A verdade da revelação é o significado que uma determinada realidade tem para a comunidade e a pessoa. Há uma construção intuitiva, quando a experiência da revelação produz uma interação entre a pessoa e a divindade, sem que essa experiência necessariamente influa no processo discursivo de conhecimento. Mas mesmo neste caso a pessoa não abandona ou perde sua formação. Não deixa de ser aquilo que é: pessoa inserida em determinada comunidade. Mesmo quando esse processo dá-se em um nível superior, instantaneamente, sem elaboração discursiva, a pessoa está condicionado pela historicidade do ser cognoscente. E dentro dessa condicionante sempre se processa a interação pessoa/realidade. Aqui, sentimentos e afetividades, que geralmente passam despercebidos, são realçados. Isso porque nesse momento específico determinada realidade passa a ter significado, que mesmo não sendo inerente, exige que se lhe dê um. E nesse caso o conhecimento da revelação faz da pessoa ser significante.

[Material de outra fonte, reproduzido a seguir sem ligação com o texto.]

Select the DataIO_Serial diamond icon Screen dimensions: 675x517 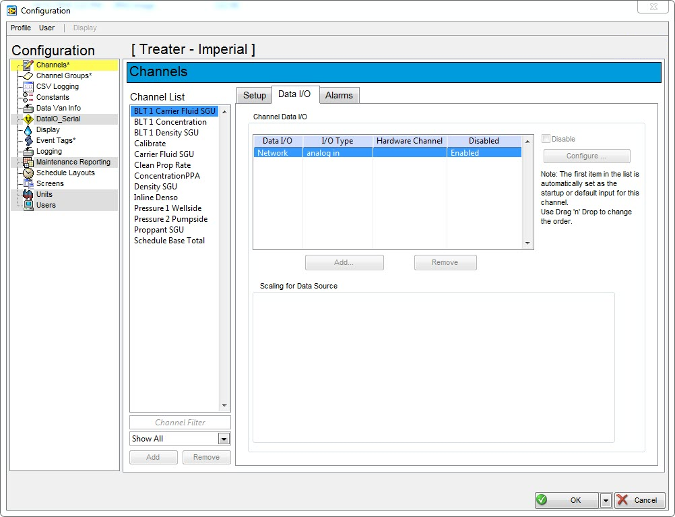click(28, 119)
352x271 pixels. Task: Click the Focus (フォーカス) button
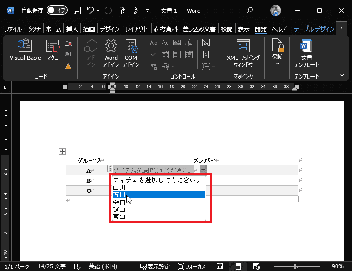[x=192, y=266]
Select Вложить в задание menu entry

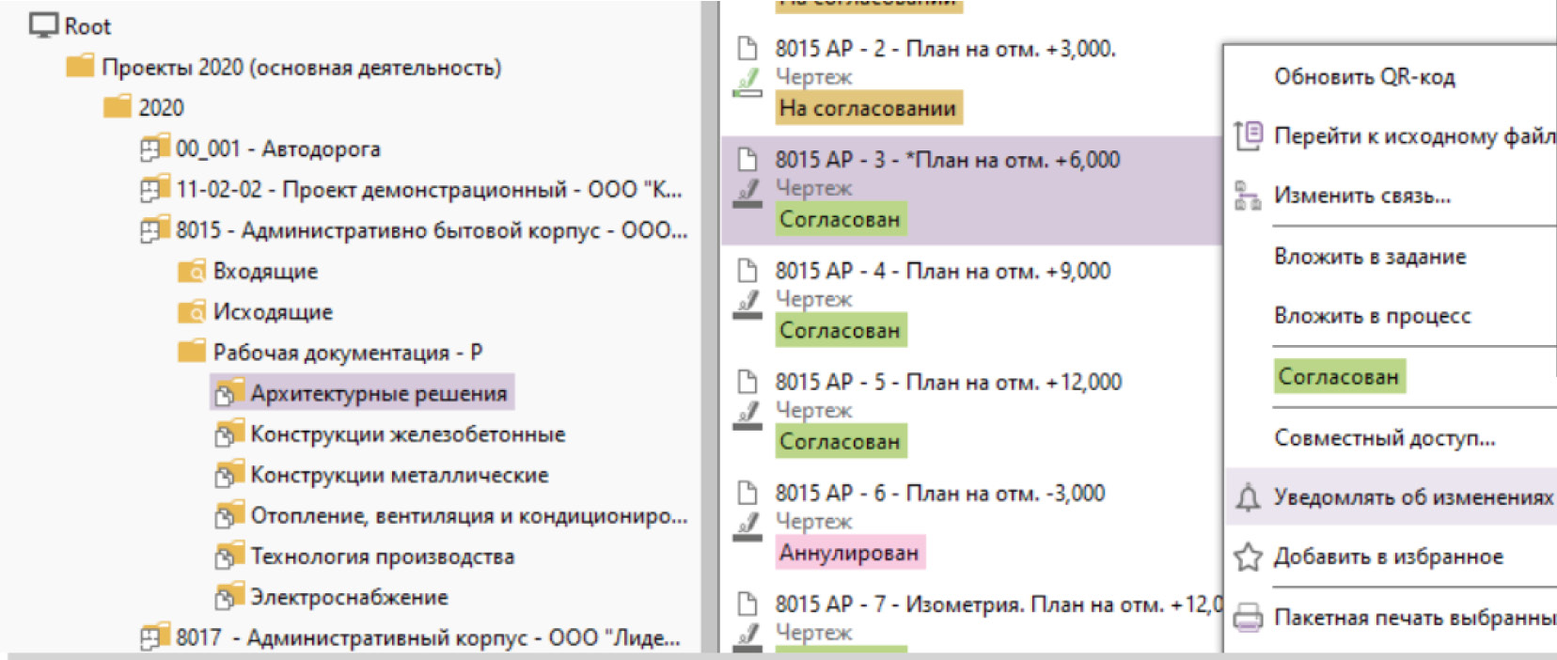pyautogui.click(x=1370, y=257)
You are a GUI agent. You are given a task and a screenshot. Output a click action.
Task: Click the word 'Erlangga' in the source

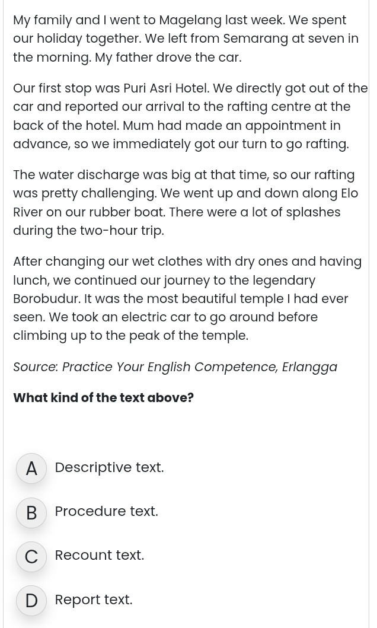coord(309,367)
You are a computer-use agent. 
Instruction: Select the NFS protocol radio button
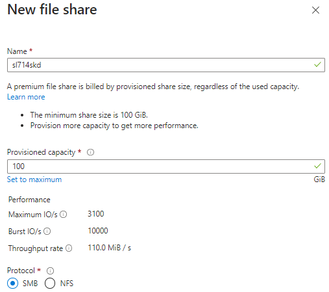click(50, 284)
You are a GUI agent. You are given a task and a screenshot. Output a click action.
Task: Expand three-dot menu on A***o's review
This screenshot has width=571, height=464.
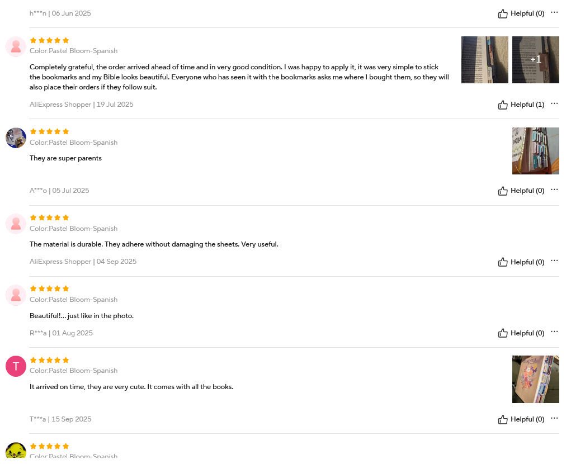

Assim a revelação dá ao mundo um significado imanente. Pessoa e comunidade, através da revelação passam a estar dotados de significado, mas ao mesmo tempo este conhecimento, este significado dado, não se dá ahistoricamente, mas dentro das limitações de sua própria obediência.

Podemos, então, concluir que a partir da revelação a pessoa é o significante da construção da comunidade, pois através do conhecimento da revelação é ele quem historicamente pode modificar causas e efeitos, imprimindo ao processo nova direção.

Mas, como se processa a relação entre significado e significante, quer no caso isolado da interação entre pessoa e realidade, quer no caso de todo o processo da revelação? Vimos que dentro do conhecimento da revelação a pessoa é um ser significante. Podemos, então, ver que a escala de valores do sistema ético, oferecido pela revelação à comunidade, é parte integrante do significado dado ao mundo pela própria revelação. Donde, dentro de uma interação significado/significante existem elementos dinâmicos de transformação.

O universo é o mundo dos homens e das mulheres. Nesse sentido, aí eles constróem seu habitat. Desta forma, através do significado dado pela pessoa à natureza, enquanto domínio e expansão, dentro de um significado de utilização que lhe empresta, atua sobre ela, produzindo cultura e transformação.

A revelação, enquanto relação entre significante e significado é dialética. Pois se é ela que faz da pessoa e da comunidade ser significante, permite ao homem e à mulher e às suas comunidades transferirem ao mundo que os cerca a cosmovisão que utiliza essa mesma significação.

Ao fazer significante a realidade que a cerca, a pessoa dá origem a transformações, engendra causas, e passa à construção do futuro, já não como utopia, mas como realidade. Para viabilizar tais transformações é necessário que transfira, enquanto comunidade, novos significados aos processos históricos e sociais.

Através da relação estabelecida entre significado e significante encontraremos as causas de conotações. À circuncisão, por exemplo, a partir de determinado momento, daremos a conotação de aliança. Assim a circuncisão é pacto, marca de um povo separado, mandamento de Iavé, mas só será isso quando um ser (pessoa ou comunidade) que se torna seu significante lhe dê significado.